A proportion of these works were clearly using overblown rhetoric, uttered in times of crisis. When John Bowlder agonised in 1798 that the British nation’s lack of faith seemed to portend nothing less than ‘the eradicating [of] Christianity in this Quarter of the World’,3 it is hard not to smile. Religion had more staying power than he was ready to admit. On the other hand, Bowdler’s deep anxiety was typical of many committed Christians in the later 1790s, when Britain was struggling in the prolonged war against France. Why such extreme danger? It could only be that God was angry with the nation for its irreligious ways.
Bowdler not only wrote to chastise the people but took practical steps to offer a remedy. He co-founded the Church Building Society,4 which provided new places of worship in the newly expanding towns. In my Social History essay, I am able to give further information about Bowdler, as he was a particularly notable contributor to the debates. His name on its own attracts interest. Two of his children, Thomas and Henrietta Bowdler, removed all the saucy bits from Shakespeare, in order to make the bard acceptable for respectable family reading.5 Their reward was much public ridicule – and the invention of a new verb ‘to bowdlerise’. Such contextual information illuminates the era’s culture wars, in which the Bowdlers were eager partisans.
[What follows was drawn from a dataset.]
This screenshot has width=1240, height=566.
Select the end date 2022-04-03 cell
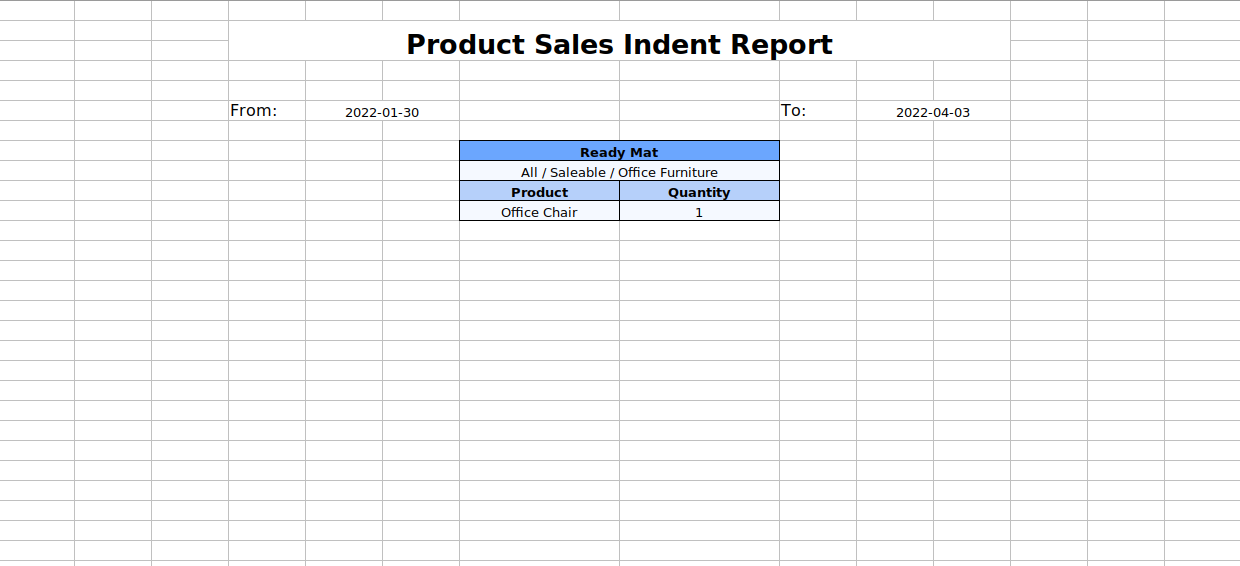tap(933, 112)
But, in an essay of approximately 7,000 words, it’s not possible to devote equal attention to the other 74 eighteenth-century contemporaries – laypeople as well as clergymen – who expressed views on the state of religion. It would overrun the restricted length of a scholarly essay – and confuse the unfolding analysis. Naturally, I checked all the sources that I used, for both content and context. And I especially searched for rival tracts, arguing that the eighteenth century was an ‘Age of Faith’ or equivalent.
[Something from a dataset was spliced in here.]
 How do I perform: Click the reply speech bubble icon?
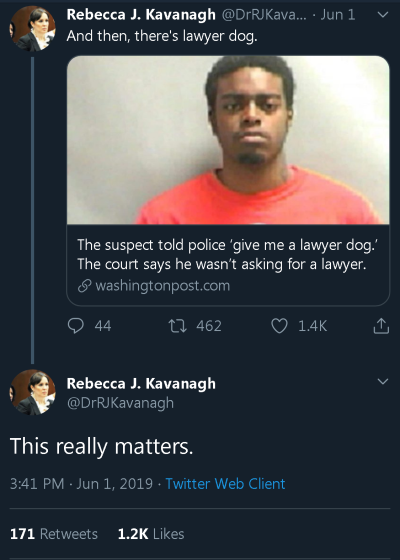76,326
Is it possible that I missed some exercises in irony? Logically, yes, although I hope not. (Please check my sources, all duly footnoted!) Sustained Swiftian-style irony is comparatively rare. Moreover, people writing on the state of irreligion tended to be heated and passionate rather than coolly playing with double meanings.
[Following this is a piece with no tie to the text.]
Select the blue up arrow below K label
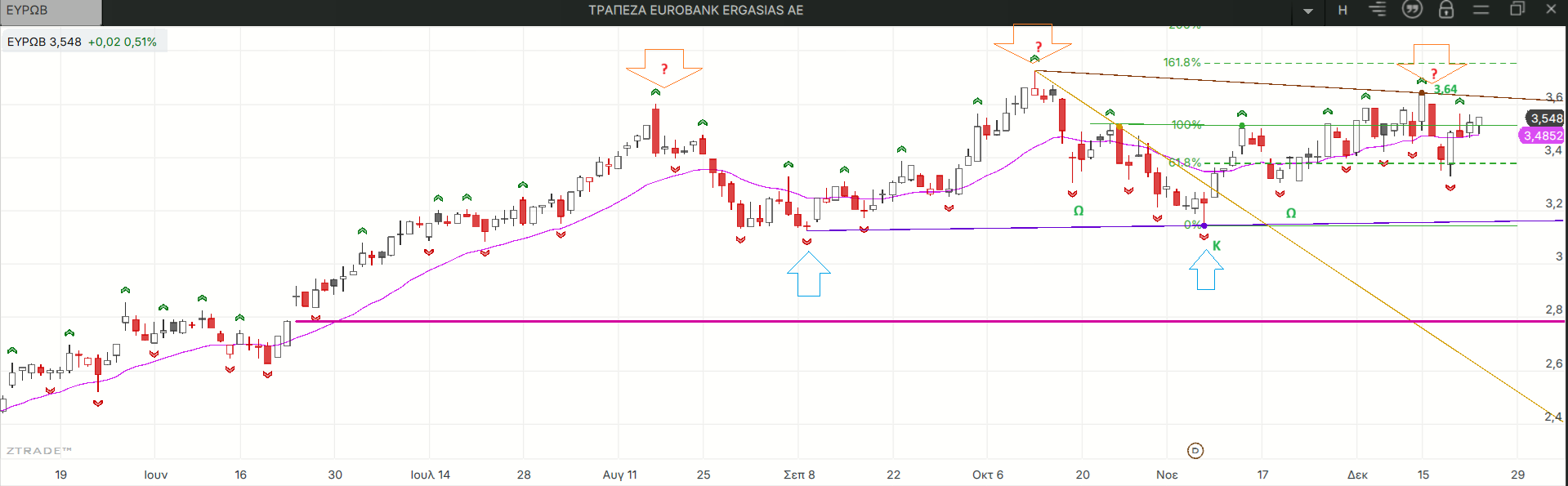1568x486 pixels. [x=1206, y=270]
What I do claim to have found is not a debate without the potential for irony but instead one which circulated a new eighteenth-century cliché. It stated that the era was ‘an Age of Infidelity’. By this phrase, the commentators did not refer to people’s unfaithfulness to their marriage vows. That constituted ‘conjugal infidelity’, plentiful enough but far from unique to the eighteenth century. Nor did the commentators refer to apostacy: Christians in this period were not turning into Islamic or Jewish or any other religious variety of ‘infidels’.
No, it was the spread of secularisation that was being noted, chiefly in alarm: the advent of a society, officially Christian, where people had the option of not going to church, not following Christian lifestyles, and (even) not sharing Christian beliefs. It is possible that some eighteenth-century references to the ‘Age of Infidelity’ were meant ironically. But, if all that the commentators left were the unvarnished words, then they are liable to be read literally.
Ironists beware. Unless your double meaning is suitably signalled, it will become lost in time.
1 W. Shakespeare, Julius Caesar (written 1599/1600), Act 3, scene 2.
2 P.J. Corfield, ‘“An Age of Infidelity”: Secularisation in Eighteenth-Century England’, Social History, 39 (2014), pp. 229-47; available via Taylor & Francis publishers online = www.tandfonline.com.
3 J. Bowdler, Reform or Ruin: Take Your Choice! (Dublin, 1798), p. 21.
4 For the CBS, now part of the National Churches Trust, see www.churchplansonline.org.
5 See Wikipedia, sub Thomas Bowdler (1754-1825): en.wikipedia.org.